Since we're putting all these processes somewhere between the poles of "stability" and "fluidity," I think it's important to point out that science itself is inherently fluid, but also stable. Science, especially at first, is fickle and will change its mind back and forth. Plate techtonics was still mocked in textbooks in the 1950s. The exact date of the cooling of the earth is still up for grabs in terms of millions of years, but not in terms of billions of years. Don't let the incidental "fluidity" fool you, because these debates take place around established points that are very stable. Even though it's only a hundred-year-old theory, I don't expect the Big Bang to change anytime soon, in part thanks to the background radiation observation in Day 1. Remember, I think that's a good point for theists. I also don't expect to be find out that the earth is young, because there's just too many different experiments that make it look old, mentioned in Day 2. One experiment is a debating point; 100 experiments make a theory that can stand the test of time, if interpreted properly. And there's the really fun part, the offspeed pitches of science (in baseball language), the issue of interpreting results. Don't be afraid to debate anything, but do be aware if there's 100 experiments that point in a certain direction, you're going to have to have a similar amount of evidence pointing the other way to convince most scientists -- or something truly special about your explanation. It had better cure cancer or something!

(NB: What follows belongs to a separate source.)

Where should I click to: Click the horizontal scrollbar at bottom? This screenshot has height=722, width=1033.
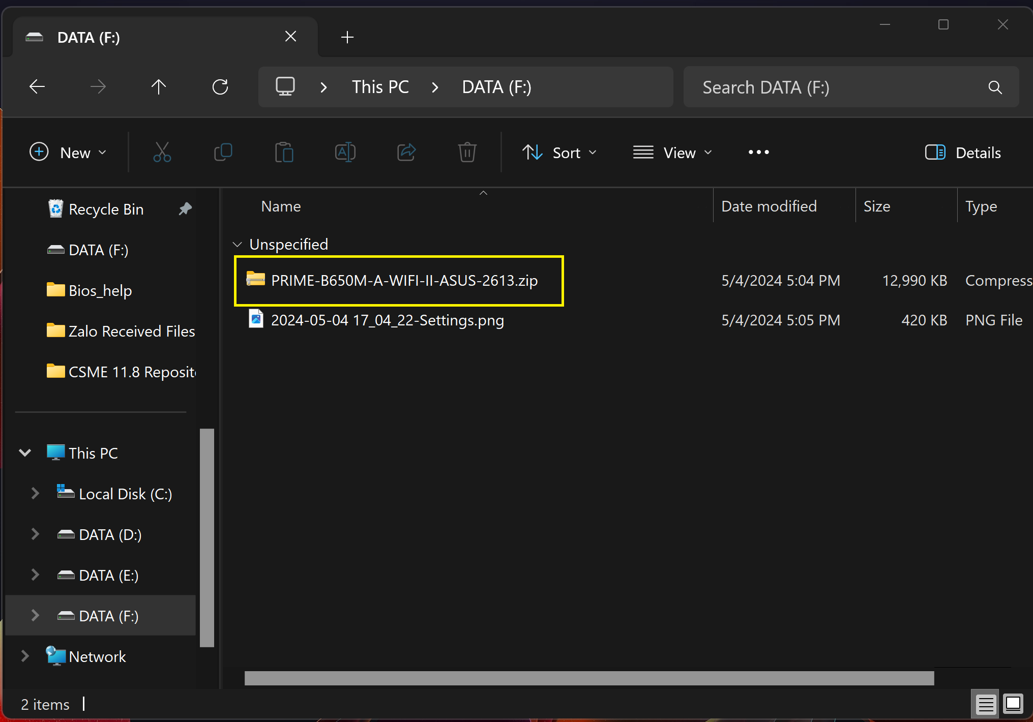(x=589, y=678)
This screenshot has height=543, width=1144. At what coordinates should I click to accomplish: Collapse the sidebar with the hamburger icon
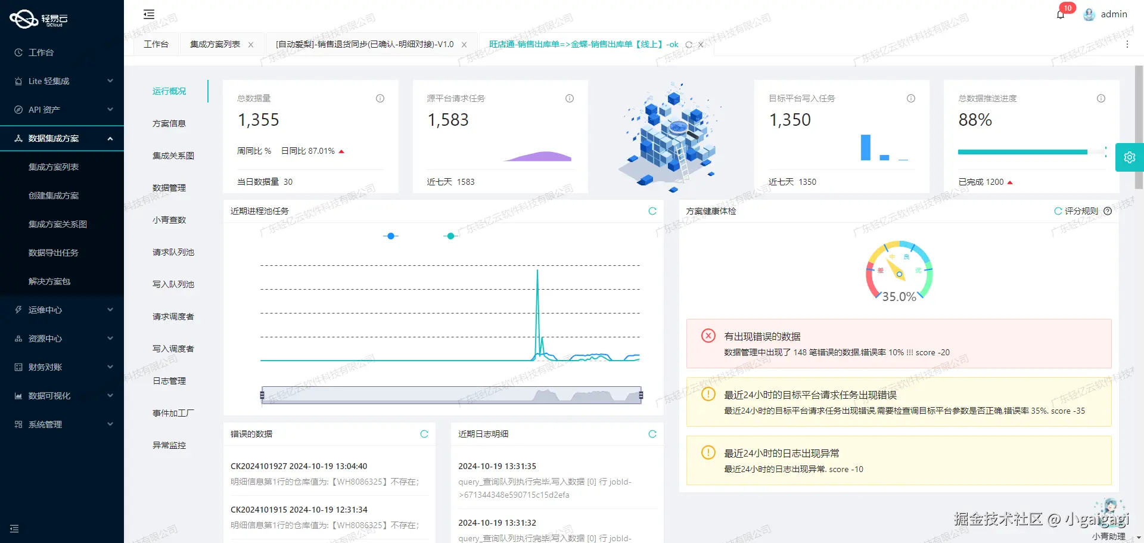(148, 14)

The amazing thing to me is that this evidence I've been running on about for three days now, this evidence can be fit with Scripture. Some interpretations have to fall away as a result, but the essence remains and it assembles into a "true story." This is powerfully deep to me. Even when what you thought was stable falls away, God will remain your stability. His reality is stable even when the continents shift:

God is our refuge and strength / A very present help in trouble / Therefore we will not fear / even though the earth be removed / And though the mountains be carried into the midst of the sea

If you have faith as a mustard seed / you will say to this mountain / 'Move from here to there' / and it will move

The fact that God is the creator of all is what Genesis says. I'm trying to fill out the details with my crayons, although I must warn you that, like you, Sam, I've never been too good at coloring within the lines. But I'm telling you, if you want a stable, simple text that will stand the test of time, read Genesis, and know those words by heart, just be open (fluid!) in your interpretation of the words. If you want to delve into more than that, then keep reading my letters, and use them as your own starting point, as you wish. The real stability is found in the words of Genesis, not my words. The real rock is the truth that God made all this, and it was very good.

So continents crashed, mountains shifted, oceans formed, bubbles replicated, oxygen bubbled, and the atmosphere evolved. I'd call that a day, and God did too. It was evening, and it was morning. The third day was done.











* Technically, this should be "oxidative" rather than "reactive" to point out what kind of reaction we're talking about, but I believe that's a technical point. I thought about leaving it in just to see if I'd get any indignant chemists, but that would be tricksy of me. Besides, there's already enough indignant chemists in the world!